As I'm leaving for Norway tomorrow, and I will be there until Sunday, I feel compelled to write something that I have been giving a great deal of consideration for a long time now.

Dear Daddy,

On Saturday, November 21st, 2009 at 5:05 pm (Eastern Standard Time) it will be twelve years since you lost your battle with cancer. It will be twelve years since my big, strong, courageous Daddy gave up his last breath. Sometimes it feel like you took me with you when you went. Sometimes it feel like I can't even go on another minute for the sadness of the whole thing. And then I remember how badly you wanted to live, how desperately you loved life, and clung to it with every fiber of your being.

Life was a gift for you. You never took it for granted, even before you were diagnosed with cancer. I remember when you scooped the little baby cardinal out of the pool one summer and cradled it and quickly fashioned a make-shift nest to stow in the pine trees so that its mom would her it calling to her and she would come rescue it. You had such respect for life, and such an understanding of nature. I miss playing basketball with you, when you would lift me up so high so that I could make a dunk. I remember the time you let me ride my bike by myself on the sidewalk around the neighbourhood for the first time, but you had to drive alongside me the whole way. Some woman pulled over and asked me if you were bothering me and I casually replied "no, that's just my dad."

I loved everything about you, your thinning grey hair, your blue-yellow eyes, your bright smile. You were all legs, just about the tallest man I've ever met in my life. It doesn't seem fair that cancer could come and steal such a healthy and wonderful person.

I was in the flower garden on the side of the house when you told me you were sick. The tulips had just come in and the air was fresh and rich with spring.
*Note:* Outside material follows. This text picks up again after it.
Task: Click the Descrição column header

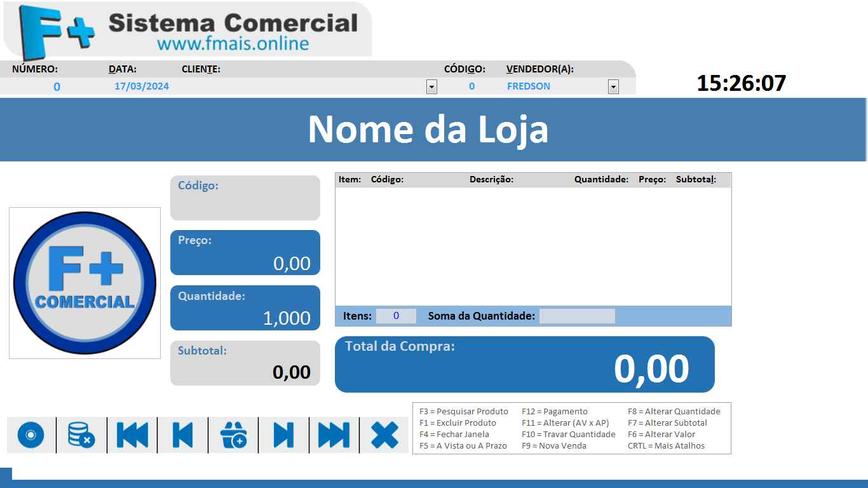Action: click(491, 180)
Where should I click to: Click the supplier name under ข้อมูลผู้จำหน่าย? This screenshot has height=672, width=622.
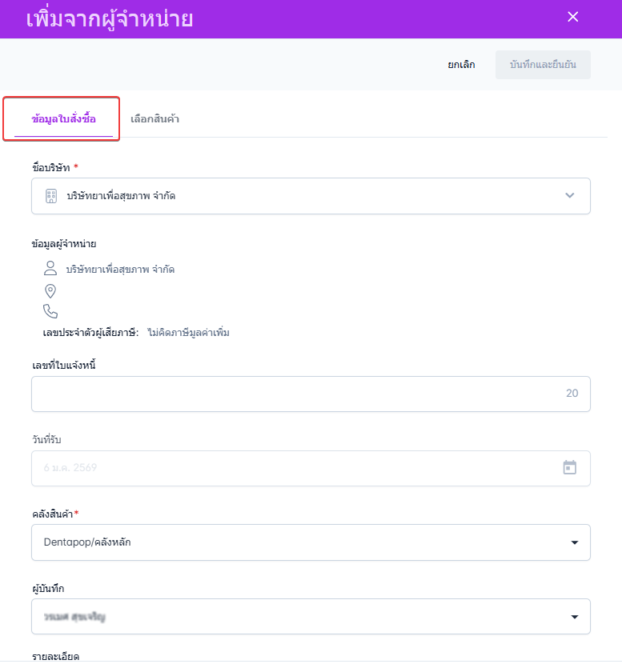click(x=120, y=269)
We had just moved to the new house, it didn't seem fair that you should get sick.

I remember being in the kitchen, many months later, when mom told me you were dying. No one ever candy-coated the issue for me, no one ever treated me like a child. I would go up to your bedroom every day after school and lay with you and Candy, reading or watching videos or just talking. I was so scared to let you out of my sight.

When you went to the palliative care unit at Hartford Hospital, we all knew you were very near the end. Ducky and Candy took it the hardest, they loved you so much. Ducky died within a week of you, she couldn't bear to live in a world without you. I know Ducky is curled up on your shoulder, I bet you can hardly get the darn cat off of you. It took Candy eight years to follow you home, but I know she's sprawled out across your lap right now, like any giant overfed black lab.

It's a lot easier to pretend like it doesn't hurt that you died, as I imagine it's easier to pretend that a lot of things in life don't hurt. But it does hurt that you died. It hurts every single day of my life. It hurts every single day of mom's life. It hurts every single day of Becky's life. We miss you so much.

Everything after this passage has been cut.